Samuel Beckett was born in Dublin to a Protestant family; his father, William Frank Beckett, worked as a quantity suveyor; his mother, Mary Jones Roe, as a nurse. He was educated first at Portora Royal School, where Oscar Wilde was educated, then at Trinity College, where he earned his Bachelor’s degree.
After graduating, Beckett moved to Paris to work as an English Lecturer at the Ecole Normale Superieure. In Paris, he met and became friends with James Joyce, eventually assisting him in his research and serving as Joyce’s amenuensis, due to Joyce’s failing eyesight. Beckett also published critical essays on modernist writers, including T. S. Eliot and Joyce, short stories, and the novel Murphy (1938), which he later translated into French. Beckett remained in Paris during the Nazi Occupation of WWII. He served as a courier for the French Resistance, but fled to of Rousillon in Provence-Alpes-Cote d’Azur when his unit was betrayed to the Gestapo. In Rousillon, he continued to help the Resistance by storing arms and ammunition at his home.

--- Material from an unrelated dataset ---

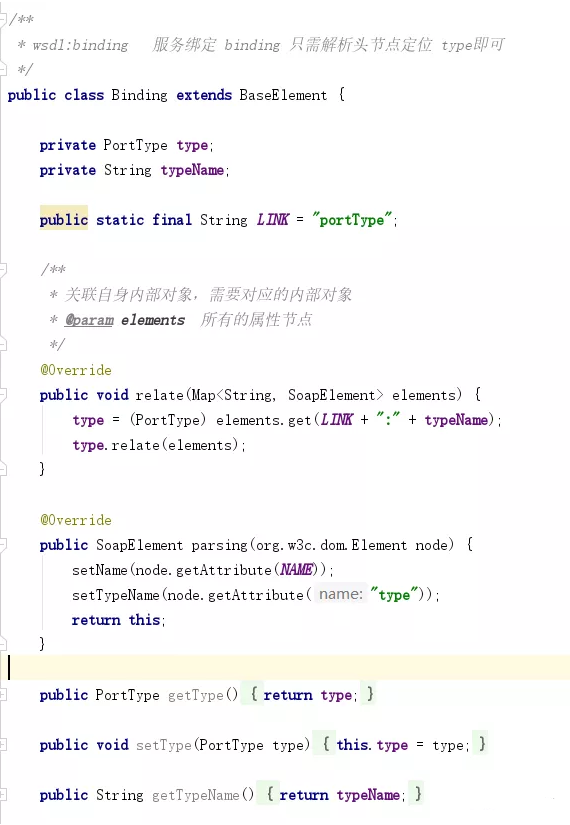Collapse the relate method fold marker
The width and height of the screenshot is (570, 825).
pyautogui.click(x=3, y=395)
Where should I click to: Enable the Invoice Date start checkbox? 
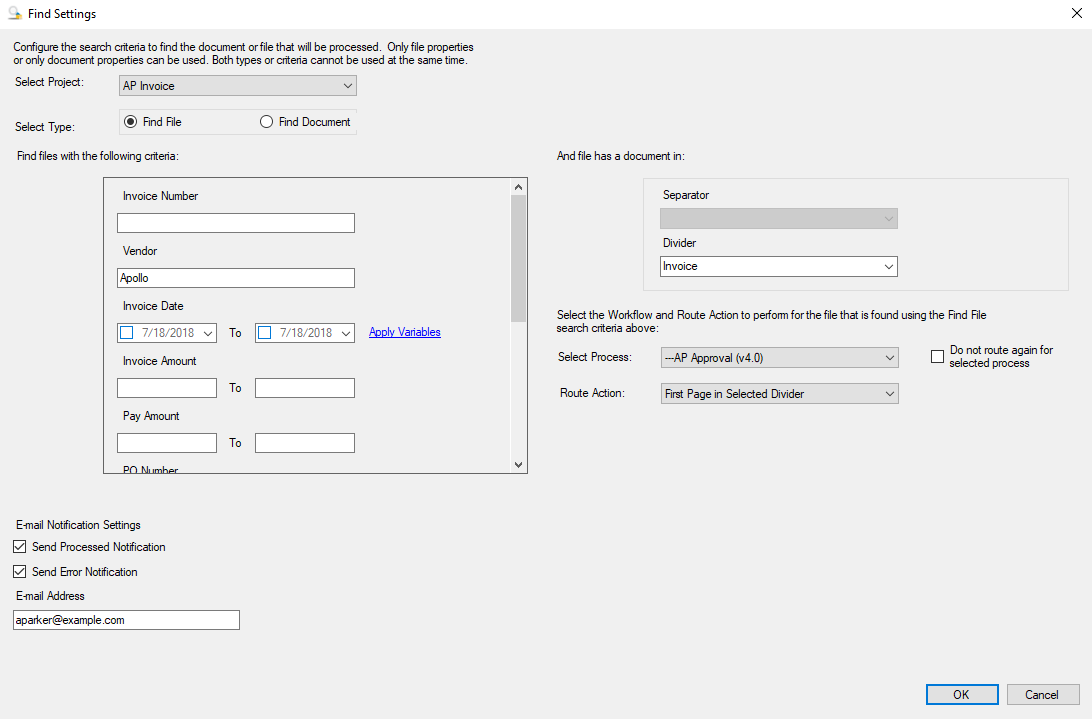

After the war, Beckett was decorated with the Croix de Guerre and the Medaille de la Resistance by the French government. He returned to Paris where he wrote, in French, the novel Malloy (1951), which garnered him critical attention, followed by the play Waiting for Godot (1953), also written in French, which earned him international fame.
Beckett wrote several novels and plays in the absurdist vein, experimenting with, deconstructing, and minimalizing language, style, and structural elements like plot/action, setting, and character. His work is characterized by a sense of meaninglessness and futility in the world, by a despair expressed through gallows humor, and by a mysterious and determined will to live.
In 1969, Beckett won the Nobel Prize for Literature. He died of respiratory disease in 1989.
3.11.1: Waiting for Godot
3.11.2: Reading and Review Questions
- What, if any, absurd dramatic and/or thematic elements does Waiting for Godot possess? Why, and to what effect?
- How do the characters in Waiting for Godot compare to the characters in The Waste Land? What, if anything, do they share in terms of their motivations, or lack thereof; their development, or lack thereof; and their self-realization, or lack thereof? Are the characters in Waiting for Godot individuals or generalizations, and why?
- Does Waiting for Godot contain a solvable or unsolvable puzzle, or riddle? Why, or why not?
- What, if anything, is the relationship of the characters in Waiting for Godot to their world? By what means does Beckett present this relationship, if any? What, if anything, is the relationship of the characters to each other? How do we know? What, if anything, is Beckett suggesting about relationships or relations?